◆ **Excerpt provided**
· · · · ·

But with all the online hangxiety discourse, there seems to be somewhat of a social phenomenon going on.
"I'm definitely not the only one who's had hangxiety before," said Tiemstra. "Everyone in this generation is kind of dealing with it."
So what's making young people feel especially "hangxious"?
Anecdotally, the people who spoke with CBC News said the ubiquitous presence of technology is adding a layer of bad vibes to what is supposed to be a good time.
"It's to do with my phone, to be honest," said Nicholls.
"One thousand per cent, that is the sole reason for my hangxiety. This damn device."
For Nicholls, he believes hangxiety for his generation likely stems from being inebriated and having unfettered access to everything and everyone, all the time.
"If someone could make an app that just locked me out of my phone from 11 p.m. to 2 a.m., that would be amazing, because that is literally the sole source of my anxiety," said Nicholls.
And Tiemstra echoes his concerns, adding that she doesn't even need to do anything objectively bad or questionable, but having a record of a wild night on your phone isn't exactly fun to review the day after.

· · · · ·

◆ **What to work on**
(1) Rewrite the hangxiety excerpt from "Anecdotally, the people" to "a good time.", swapping "technology" for "social media".
(2) Pick up the hangxiety excerpt right after its last sentence and keep writing it.
The rows that come next are drawn from a separate source.

◆ **Source material**

· · · · ·

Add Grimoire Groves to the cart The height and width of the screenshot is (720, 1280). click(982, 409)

· · · · ·

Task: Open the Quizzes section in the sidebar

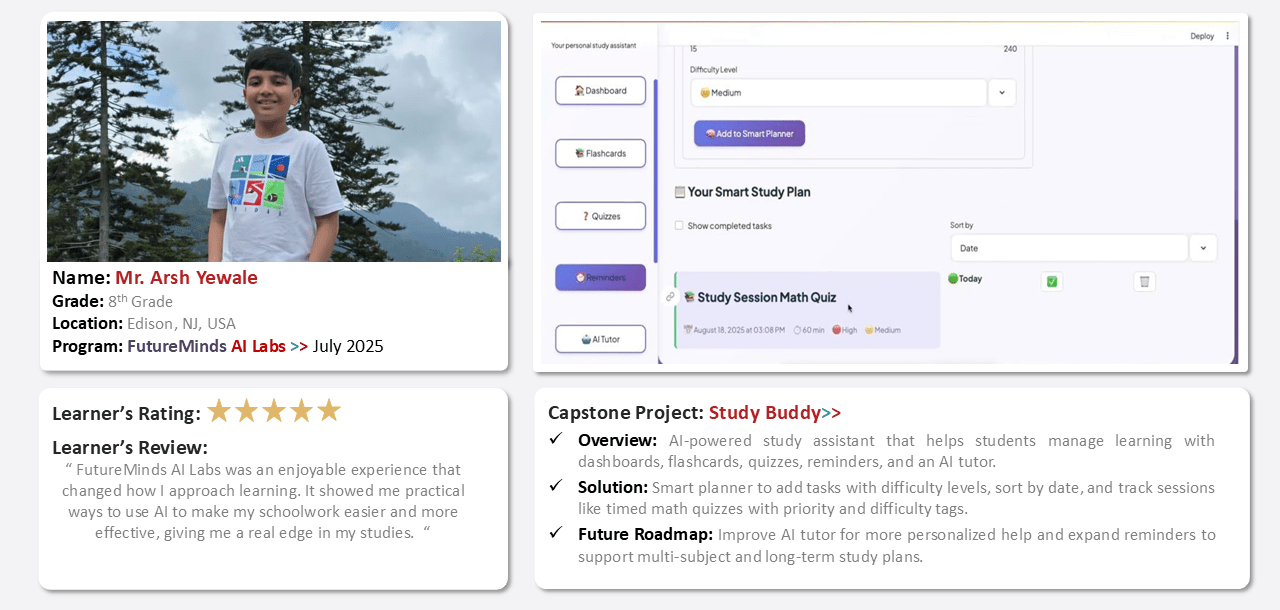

· · · · ·

◆ **List of answers**
(1)
Anecdotally, the people who spoke with CBC News said the ubiquitous presence of social media is adding a layer of bad vibes to what is supposed to be a good time.

(2)
"I've definitely sent a few messages that I wish I could take back, or called a few too many times people that maybe I shouldn't be calling," she said.
Cancel culture concerns
Mark Antczak is a registered clinical counsellor and clinical educator with Anxiety Canada.
An anxiety expert, he theorizes that this correlation between technology and stress is a new form of social anxiety, and he's starting to see it more with his younger clients in their 20s.
When asked if there has been a cultural shift with technology anxiety and young adults, Antczak said the two words that come to mind are "cancel culture."
"Because everything is so salient, because everything is so in each other's faces, because we have so much accessibility to what everyone thinks and says — whether it's intentional or not — it is very easy for people to form opinions and to ultimately form judgments on other individuals."
With influencer culture dominating the internet, younger generations are more aware of how they're representing themselves online than ever before. That territory also comes from being more aware of the dangers and repercussions of being online.
"If you're caught in a situation where you may have drank too much and you said something that wasn't fully thought through or something that wasn't politically correct, it could be very well taken out of context and used against you."
Staying away from the 'Sunday scaries'
So, you went out, you had fun, and now it's the day after and you totally hate yourself. What should you do?
In an effort to beat hangxiety, most agree that you should start thinking of that before you go out.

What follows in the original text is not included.